> [EXTRAIT DU DOCUMENT]
Economie Circulaire

LES QUATRE DEFIS DE L'ECONOMIE CIRCULAIRE

Transition énergétique et économie circulaire

 

Il y a quelques siècles encore les agriculteurs et les forgerons utilisaient une énergie exclusivement renouvelable. Qu’il s’agisse de la force animale, du charbon de bois ou même du moulin à vent, ces énergies étaient largement disponibles et ne nécessitaient pas d’infrastructure exceptionnelle. L’homme utilisait alors tout au plus sept métaux pour servir des besoins aussi divers que l’armement, la construction ou la joaillerie : l’or ; l’argent ; le fer ; l’étain ; le cuivre ; le plomb … et le mercure.

La révolution industrielle a multiplié par mille les besoins en énergie de chaque individu ! La biomasse n’étant plus capable de suivre[1], l’homme s’est tourné vers la biomasse fossile et depuis lors il n’a jamais autant extrait de lignite, de charbon, de gaz ou de pétrole qu’en 2019. Cette consommation, ou plus exactement consumation, frénétique est interpellante et pose inévitablement la question des limites que ce soit par le biais d’une analyse des réserves restantes ou par le souci de limiter les émissions de CO2 dans l’atmosphère. La croissance ininterrompue de la démographie et l’accès d’un plus grand nombre à un meilleur confort matériel ne font que renforcer ce sentiment pressant d’un nécessaire changement de cap.

La grande chance de l’humanité est qu’il existe encore suffisamment de ressources fossiles pour se donner le temps d’analyser un possible avenir énergétique, qu’il soit centralisé ou décentralisé, qu’il repose sur une meilleure maîtrise du nucléaire, une meilleure connaissance des ressources de la géothermie ou une meilleure performance des technologies éoliennes et photovoltaïques. Pour beaucoup d’ingénieurs et d’énergéticiens il n’y a en tous cas pas lieu d’agir dans la précipitation sous la menace d’une urgence climatique ou d’un ukase anti-nucléaire.

> [ÉNONCÉ A] Reproduisez sous forme de liste numérotée la partie de la liste qui va de son début jusqu'à la ligne contenant « tap(221, 967) », cette ligne comprise, en omettant les lignes vides.

> [LISTE FOURNIE]

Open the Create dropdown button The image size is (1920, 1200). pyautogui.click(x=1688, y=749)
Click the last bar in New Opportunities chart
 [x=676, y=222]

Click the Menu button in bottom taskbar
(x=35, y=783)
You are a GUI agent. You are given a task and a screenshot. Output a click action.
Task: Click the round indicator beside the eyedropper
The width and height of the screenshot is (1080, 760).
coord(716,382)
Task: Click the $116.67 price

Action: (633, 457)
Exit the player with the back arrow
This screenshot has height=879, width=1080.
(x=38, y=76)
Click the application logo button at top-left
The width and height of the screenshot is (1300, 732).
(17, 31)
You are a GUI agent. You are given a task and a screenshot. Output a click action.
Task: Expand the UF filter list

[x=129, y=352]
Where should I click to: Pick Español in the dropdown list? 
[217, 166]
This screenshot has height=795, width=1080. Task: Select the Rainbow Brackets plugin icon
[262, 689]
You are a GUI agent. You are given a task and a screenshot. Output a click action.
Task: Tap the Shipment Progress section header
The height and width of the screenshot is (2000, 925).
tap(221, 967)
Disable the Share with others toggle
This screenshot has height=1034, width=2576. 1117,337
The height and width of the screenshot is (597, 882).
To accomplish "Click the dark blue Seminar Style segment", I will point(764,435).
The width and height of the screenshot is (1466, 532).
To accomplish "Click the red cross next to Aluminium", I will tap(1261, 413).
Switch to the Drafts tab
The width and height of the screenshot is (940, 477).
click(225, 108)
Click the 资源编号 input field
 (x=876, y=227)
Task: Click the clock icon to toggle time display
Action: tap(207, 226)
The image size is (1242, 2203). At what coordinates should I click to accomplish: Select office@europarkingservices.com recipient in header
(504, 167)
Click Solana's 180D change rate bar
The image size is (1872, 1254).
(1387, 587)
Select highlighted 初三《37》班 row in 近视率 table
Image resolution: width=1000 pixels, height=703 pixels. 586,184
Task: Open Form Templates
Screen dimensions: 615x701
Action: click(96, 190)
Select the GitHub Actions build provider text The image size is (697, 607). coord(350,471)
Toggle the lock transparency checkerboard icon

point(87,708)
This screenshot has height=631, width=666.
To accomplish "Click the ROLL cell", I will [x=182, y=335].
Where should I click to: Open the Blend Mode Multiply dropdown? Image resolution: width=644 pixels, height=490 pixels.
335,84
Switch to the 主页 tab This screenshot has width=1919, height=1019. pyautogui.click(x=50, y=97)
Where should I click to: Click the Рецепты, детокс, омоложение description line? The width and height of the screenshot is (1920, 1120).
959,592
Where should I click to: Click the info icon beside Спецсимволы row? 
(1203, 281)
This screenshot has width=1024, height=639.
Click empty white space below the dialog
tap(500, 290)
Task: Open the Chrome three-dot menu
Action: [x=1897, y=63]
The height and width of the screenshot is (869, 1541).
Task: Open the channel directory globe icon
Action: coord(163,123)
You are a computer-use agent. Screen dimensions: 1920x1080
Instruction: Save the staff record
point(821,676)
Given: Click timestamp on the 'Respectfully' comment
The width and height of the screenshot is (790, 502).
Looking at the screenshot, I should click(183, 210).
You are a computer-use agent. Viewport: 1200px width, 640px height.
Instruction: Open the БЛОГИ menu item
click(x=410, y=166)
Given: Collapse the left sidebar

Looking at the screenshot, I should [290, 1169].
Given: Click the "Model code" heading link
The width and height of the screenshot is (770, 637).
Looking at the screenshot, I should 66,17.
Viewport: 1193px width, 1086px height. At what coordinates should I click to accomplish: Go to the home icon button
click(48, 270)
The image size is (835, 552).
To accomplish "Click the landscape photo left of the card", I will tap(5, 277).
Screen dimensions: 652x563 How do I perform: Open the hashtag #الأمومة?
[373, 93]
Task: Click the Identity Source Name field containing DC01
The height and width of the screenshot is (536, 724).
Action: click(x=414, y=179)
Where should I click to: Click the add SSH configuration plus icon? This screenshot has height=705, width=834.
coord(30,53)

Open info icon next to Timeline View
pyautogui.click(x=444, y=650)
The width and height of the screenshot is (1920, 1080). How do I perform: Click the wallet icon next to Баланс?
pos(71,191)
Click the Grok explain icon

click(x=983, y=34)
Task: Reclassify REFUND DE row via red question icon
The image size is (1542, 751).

> [ÉNONCÉ B] Citez le passage de l'extrait sur la transition énergétique qui commence par les mots « LES QUATRE DEFIS » et se termine par « et le mercure. ».

> [RÉPONSE A]
1. Open the Create dropdown button The image size is (1920, 1200). pyautogui.click(x=1688, y=749)
2. Click the last bar in New Opportunities chart
3.  [x=676, y=222]
4. Click the Menu button in bottom taskbar
5. (x=35, y=783)
6. You are a GUI agent. You are given a task and a screenshot. Output a click action.
7. Task: Click the round indicator beside the eyedropper
8. The width and height of the screenshot is (1080, 760).
9. coord(716,382)
10. Task: Click the $116.67 price
11. Action: (633, 457)
12. Exit the player with the back arrow
13. This screenshot has height=879, width=1080.
14. (x=38, y=76)
15. Click the application logo button at top-left
16. The width and height of the screenshot is (1300, 732).
17. (17, 31)
18. You are a GUI agent. You are given a task and a screenshot. Output a click action.
19. Task: Expand the UF filter list
20. [x=129, y=352]
21. Where should I click to: Pick Español in the dropdown list? 
22. [217, 166]
23. This screenshot has height=795, width=1080. Task: Select the Rainbow Brackets plugin icon
24. [262, 689]
25. You are a GUI agent. You are given a task and a screenshot. Output a click action.
26. Task: Tap the Shipment Progress section header
27. The height and width of the screenshot is (2000, 925).
28. tap(221, 967)

> [RÉPONSE B]
LES QUATRE DEFIS DE L'ECONOMIE CIRCULAIRE

Transition énergétique et économie circulaire

 

Il y a quelques siècles encore les agriculteurs et les forgerons utilisaient une énergie exclusivement renouvelable. Qu’il s’agisse de la force animale, du charbon de bois ou même du moulin à vent, ces énergies étaient largement disponibles et ne nécessitaient pas d’infrastructure exceptionnelle. L’homme utilisait alors tout au plus sept métaux pour servir des besoins aussi divers que l’armement, la construction ou la joaillerie : l’or ; l’argent ; le fer ; l’étain ; le cuivre ; le plomb … et le mercure.